Is this just something like, astoundingly slow adoption or poor execution? Being held back by paper textbook makers? Teachers unions dragging their feet?
How can interactive AI driven individually paced learning _not_ be obviously dramatically more effective?
Lots of people in education will happily tell you how the past 15 years of tech integration has been a net negative.
There ARE technologies that have improved things, but so much high-cost useless tech has been shoved into every level of education that many educators are incredibly leery of new tech.
The issue is that while the underlying technology is useful, the way it gets integrated is frequently not. An administrator cuts a deal for a product they never have to use to an ed-tech giant for a huge amount. Because the ink is dry and a huge sum of money has been spent admins pressure educators to use the technology as much as possible regardless of outcome.
In that context it makes a lot more sense why there is pushback and FUD among educators.
its like anything else. benifits students that are already motivated to learn.
very few are actually motivated to learn and are just there to get a job or its just next thing that they have to do in life.

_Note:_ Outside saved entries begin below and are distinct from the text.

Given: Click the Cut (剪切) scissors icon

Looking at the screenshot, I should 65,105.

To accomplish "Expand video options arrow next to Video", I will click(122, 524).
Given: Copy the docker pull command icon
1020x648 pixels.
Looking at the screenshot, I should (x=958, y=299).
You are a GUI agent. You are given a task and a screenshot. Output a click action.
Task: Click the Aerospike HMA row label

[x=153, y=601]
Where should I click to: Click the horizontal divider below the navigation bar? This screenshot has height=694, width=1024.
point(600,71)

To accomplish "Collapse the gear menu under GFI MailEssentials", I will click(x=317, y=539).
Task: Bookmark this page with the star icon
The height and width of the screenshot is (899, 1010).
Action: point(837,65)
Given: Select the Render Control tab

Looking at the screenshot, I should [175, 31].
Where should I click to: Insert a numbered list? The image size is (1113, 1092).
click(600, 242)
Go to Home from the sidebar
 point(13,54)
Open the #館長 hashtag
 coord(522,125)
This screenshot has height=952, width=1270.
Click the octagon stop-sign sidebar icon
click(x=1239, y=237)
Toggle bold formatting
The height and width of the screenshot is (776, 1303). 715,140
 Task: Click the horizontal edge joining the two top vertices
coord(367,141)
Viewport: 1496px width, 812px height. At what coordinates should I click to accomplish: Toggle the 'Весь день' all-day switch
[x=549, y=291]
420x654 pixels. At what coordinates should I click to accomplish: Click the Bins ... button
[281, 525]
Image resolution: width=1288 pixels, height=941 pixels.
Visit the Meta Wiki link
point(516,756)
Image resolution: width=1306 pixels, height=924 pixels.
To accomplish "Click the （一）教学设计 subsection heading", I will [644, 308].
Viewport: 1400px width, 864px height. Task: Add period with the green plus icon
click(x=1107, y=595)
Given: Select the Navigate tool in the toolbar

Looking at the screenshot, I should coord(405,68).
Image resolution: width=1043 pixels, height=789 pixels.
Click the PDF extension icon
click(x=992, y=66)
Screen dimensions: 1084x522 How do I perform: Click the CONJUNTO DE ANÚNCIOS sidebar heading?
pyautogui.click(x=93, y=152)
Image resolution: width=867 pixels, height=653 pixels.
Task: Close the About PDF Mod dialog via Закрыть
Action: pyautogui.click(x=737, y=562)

Selection effects are extremely important in education. Dartmouth students have already had a large selection effect. If you try to apply this more broadly then it might not work.
Motivation is also a huge part of the problem. I'm wondering if the novelty of the AI tutoring gets more people to try it and whether it would wear off?
It's surprising to me that many students at Dartmouth don't read the textbook. You'd think college admissions would select for that?
It seems promising but, as they say, more research needed.